If everyone realised how nasty it is it might become very popular again

18 July 2015

9:00 AM

18 July 2015

9:00 AM

I have always been what I suppose one could call a weed, and a cowardly one at that. I never liked sports and was never any good at them. When fielding at cricket at my prep school, I used to while away time making daisy-chains. Of my part in football one prep-school report merely said, to my mother’s great amusement, ‘Chancellor prefers to avoid the ball.’ At my public school, where you had to choose between rowing and cricket, I chose rowing, but only because I was just small enough to get away with being a cox, which only involved sitting in the stern of a boat and bellowing orders at the oarsmen who were doing all the work.
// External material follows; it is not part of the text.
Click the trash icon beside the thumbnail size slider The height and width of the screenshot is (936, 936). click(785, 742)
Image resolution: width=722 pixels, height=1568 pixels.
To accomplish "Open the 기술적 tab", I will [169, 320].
But there was one sport at which from an early age I found that I was rather good, and that was the game of croquet — a game now reportedly threatened with extinction, in which 74 per cent of people have ‘no interest’, and of which one in 20 now haven’t even heard. I started to play at about the age of seven when I stayed with my grandparents at their home in Lanarkshire. Being a small boy, I couldn’t swing the mallet between my legs in the normal fashion but swung it from the side like a golf club, a habit I have never managed to break. Other players find this disconcerting, which is all to the good, since success at croquet depends to a great extent on one’s ability to unnerve one’s opponents.
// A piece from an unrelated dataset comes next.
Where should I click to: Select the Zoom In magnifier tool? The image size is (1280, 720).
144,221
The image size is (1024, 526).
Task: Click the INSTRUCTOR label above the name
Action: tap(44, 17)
Croquet is popularly regarded as a genteel sport played with exquisite manners by the well-to-do on their beautifully mown lawns. When John Prescott, then deputy prime minister, was photographed in 2006 standing with a croquet mallet in the garden at Dorneywood, the Times commented, ‘The sight of the ageing class warrior playing croquet at his country retreat was an incongruity to compete with Marie Antoinette frolicking in the grounds of the Petit Trianon dressed as a milkmaid.’ But that was misleading. Croquet, it is true, requires a lawn, which suggests a degree of affluence among those who play it, but you have to be much richer to own a tennis court, and nobody regards tennis as elitist.
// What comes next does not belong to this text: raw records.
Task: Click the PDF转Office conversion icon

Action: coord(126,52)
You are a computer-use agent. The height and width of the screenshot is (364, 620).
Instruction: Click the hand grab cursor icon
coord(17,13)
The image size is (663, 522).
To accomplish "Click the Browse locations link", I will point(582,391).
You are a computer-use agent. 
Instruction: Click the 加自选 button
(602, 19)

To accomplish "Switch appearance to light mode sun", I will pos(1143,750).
A greater misconception is that croquet is genteel. It is, in fact, one of the most vicious of games. To quote Herbert Swope, the American gambler and legendary newspaperman, on whose Long Island estate Groucho Marx and Dorothy Parker are said to have played it with unsportsmanlike rivalry in the 1920s, croquet ‘gives release to all the evil in you. It makes you want to cheat …it’s a good game.’ In the United States, in the late 19th century, croquet enthusiasts far outnumbered tennis players; and if tennis eventually came out on top, this was largely because of croquet’s unsavoury reputation. According to one American history of the game, ‘it had become associated with gambling, drinking, and philandering to such an extent that it was banned in Boston by one Reverend Skinner’, and there were several articles in the American press calling for its suppression as an ‘immoral practice’.

Croquet, which seems to have arrived in England from Ireland in the 1850s, never earned such a low reputation in this country, but it is a nasty game nevertheless. I don’t think any other activity has ever made me so angry and close to violence. It is a game designed to cause distrust and resentment among even the best of friends. The rules tend to vary according to the whims of the host, the boundaries of the lawn are often vague, cheating is tempting and difficult to spot, and the practice of impeding one’s opponent’s progress by hitting his ball out of play can seem to the victim both cruel and vindictive. It is, therefore, an excellent game for people who, like myself, lack athletic prowess but are endowed with low cunning and ruthlessness. The late Auberon Waugh was another such, but fortunately our friendship managed to survive our sometimes tense encounters on the croquet lawn.

According to a report in the Times, research indicates that croquet could become extinct by 2037 if current trends continue. It seems to me that the best hope for its survival is for its ‘evil’ qualities to become better known. If everyone realised how nasty it was, it might become very popular indeed.